10. The system of claim 9, comprising the control server configured to:
determine the lower-performance process moved to the lower-performance server; and
direct the cluster to end execution of the dummy process in response to the lower-performance process being moved.
11. The system of claim 9, wherein, after the lower-performance process is moved to the lower-performance server, the cluster automatically removes the higher-performance server from the cluster unless the higher-performance server is executing another process.
12. The system of claim 9, wherein to direct the cluster to execute the dummy process, the control server is configured to:
determine resource requirements that enable the dummy process to execute on the lower-performance server; and
provide the resource requirements to the cluster with the dummy process, wherein the cluster determines the lower-performance server should execute the dummy process because the lower-performance server satisfies the resource requirements.
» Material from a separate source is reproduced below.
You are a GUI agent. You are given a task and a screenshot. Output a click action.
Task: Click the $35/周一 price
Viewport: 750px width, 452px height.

13. The system of claim 12, wherein:
the resource requirements indicate the dummy process is required to execute on the lower-performance server; and
the resource requirements allow for enough resources of the lower-performance server to remain available for execution of the lower-performance process.
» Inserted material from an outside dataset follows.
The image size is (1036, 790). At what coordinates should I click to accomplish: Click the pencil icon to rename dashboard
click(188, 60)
14. The system of claim 9, wherein to determine the cluster lacks a lower-performance server, the control server is configured to:
determine resource requirements of the lower-performance process; and
determine the resource requirements cannot be satisfied by a plurality of lower-performance servers in the cluster.
15. The system of claim 9, wherein the plurality of higher-performance servers and the lower-performance server are taken from a pool of servers available to a plurality of clusters and wherein, after the lower-performance process is moved from the higher-performance server, the higher-performance server is returned to the pool of servers.
16. The system of claim 9, wherein the control server comprises at least one server of the cluster.
17. A method for redistributing lower-performance pods to lower-performance nodes, the method comprising:
upon determining a new lower-performance node should be included in a cluster to execute a lower-performance dummy pod;
scaling the cluster to include the new lower-performance node;
upon identifying the new lower-performance node in the cluster, scheduling the lower-performance dummy pod to the new lower-performance node;
determining the new lower-performance node is available to execute a lower-performance pod executing on a higher-performance node of the cluster; and
rescheduling the lower-performance pod to the new lower-performance node with the lower-performance dummy pod.
18. The method of claim 17, comprising:
determining the higher-performance node is no longer being used by the cluster after the lower-performance pod is rescheduled; and
scaling the cluster to remove the higher-performance node.
19. The method of claim 17, comprising:
receiving an instruction from a parker requesting execution of the lower-performance dummy pod; and
determining the lower-performance dummy pod requires the new lower-performance node to execute.
20. The method of claim 17,. determining the lower-performance dummy pod requires the new lower-performance node to execute comprises:
identifying resource requirements of the lower-performance dummy pod;
determining whether an existing lower-performance node in the cluster has capacity to meet the resource requirements; and
determining the new lower-performance node should be added to the cluster when the resource requirements cannot be met.